PROVIDED TEXT Block Start

7 February 2026

PCNs in London double in a decade !

Here are the stats taken from Annual reports issued by London Councils, the mouthpiece for councils in London and the body which has various statutory functions.


Bare numbers are hard to follow so here are some charts to make it digestible.

First, a chart of the overall numbers, please keep your eye on the scales on the left as they are all different:


The dotted line is Excel's idea of the trend. Anyone can see they are on a steady upward trajectory apart from the year to March 2021 which is when covid hit.

Next, parking PCNs


Again down in covid when lots of us stayed home

London is getting more built up and that means more people and more cars which will explain some of the increase. The main driver is, in Mr Mustard's opinion, simply the number of traffic wardens on the street or, for TfL, if they added extra cameras on Red Routes, which they have.

PROVIDED TEXT Block End
DATASET RECORDS Block Start

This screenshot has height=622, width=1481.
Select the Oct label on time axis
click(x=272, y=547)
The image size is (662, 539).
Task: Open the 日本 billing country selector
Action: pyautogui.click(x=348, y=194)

DATASET RECORDS Block End

▶ WHAT TO WORK ON
1. Decide whether each statement agrees with the post on London PCNs. Answer yes or no for each, and quote the words of the post that decide it.
(a) The figures come from annual reports issued by London Councils.
(b) The scales on the left of the charts are all the same.
(c) The post says TfL has added extra cameras on Red Routes.
2. Repeat the post on London PCNs word for word, everything from "Here are the" down to "when covid hit.".

▶ ANSWERS TO THE PROBLEMS
1.
(a) Yes: "Here are the stats taken from Annual reports issued by London Councils"
(b) No: "please keep your eye on the scales on the left as they are all different"
(c) Yes: "if they added extra cameras on Red Routes, which they have"

2.
Here are the stats taken from Annual reports issued by London Councils, the mouthpiece for councils in London and the body which has various statutory functions.


Bare numbers are hard to follow so here are some charts to make it digestible.

First, a chart of the overall numbers, please keep your eye on the scales on the left as they are all different:


The dotted line is Excel's idea of the trend. Anyone can see they are on a steady upward trajectory apart from the year to March 2021 which is when covid hit.